Im Gegensatz zu seinem US-Trainerkollegen Gregg Berhalter, der lautstark und gestenreich immerzu von der Seitenlinie aus antrieb, hockte Routinier van Gaal fast über die gesamte Spielzeit auf seiner Bank. Der 71-Jährige freute sich als WM-Oldie unter den 32 Trainern, dass Depay nach einer Passfolge über 20 Stationen mit seinem ersten Turniertor das Spiel zwischen zwei in der Gruppenphase ungeschlagenen Teams in die von ihm gewünschte Richtung lenkte.
Ausgerechnet Depay, für den Prinzipien-Trainer van Gaal eine nach eigenen Worten einzigartige Ausnahme machte. Der Stürmer des FC Barcelona, der zwei Monate wegen Oberschenkelproblemen ausgefallen war, durfte trotzdem in den Kader.
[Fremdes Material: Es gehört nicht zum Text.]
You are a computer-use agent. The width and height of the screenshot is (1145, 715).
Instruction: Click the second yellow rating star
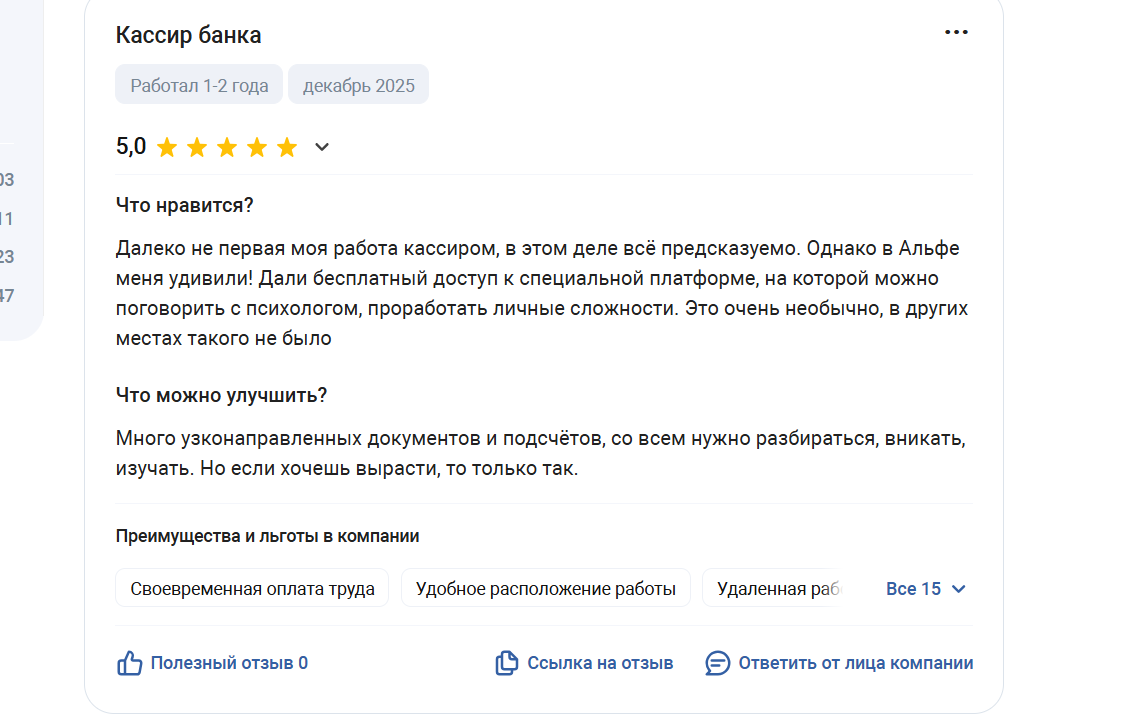coord(197,148)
Perfekt in die Strategie von van Gaal passte, dass sein erfahrenster Mann auf 2:0 erhöhte und damit das Spiel früh entschied. Blind, der seit Ende 2019 mit einem Herzschrittmacher spielt, feierte sein erst drittes Tor im 98. Länderspiel in den Armem von Wout Weghorst. Nach der anschließenden Jubeltraube gleich vor van Gaal gab es noch eine besonders herzliche Umarmung mit Vater und Trainer Danny. Ein besonderer Dank der Torschützen galt Dumfries, der die beiden Treffer vorbereitet hatte.
Pulisic, der beim gefeierten 1:0-Siegtor gegen den Iran eine Beckenprellung erlitten hatte, konnte nach einer vergebenen Großchance gegen Torhüter Andries Noppert in dessen erst viertem Länderspiel Akzente setzen (3.). Intensiv beackert von Jurrien Timber konnte sich der Ex-Dortmunder nicht wie in den Spielen zuvor entfalten. Zwar tauchten seine Kollegen wie Tim Ream (52.), Weston McKennie (54.) oder Wright (75.) gefährlich vorne auf – doch am Ende fehlte zu oft die Kaltschnäuzigkeit.
Berhalter, in den 1990er Jahren einst Profi in den Niederlanden, versuchte durch Wechsel – unter anderem kam der Dortmunder Giovanni Reyna – noch einmal die Wende zu schaffen und wie zuletzt 2002 das Viertelfinale zu erreichen. Auf der Gegenseite hielt Matt Turner sein Team noch im Spiel, allerdings spielten die Holländer auch ihre Angriffe schlampig zu Ende.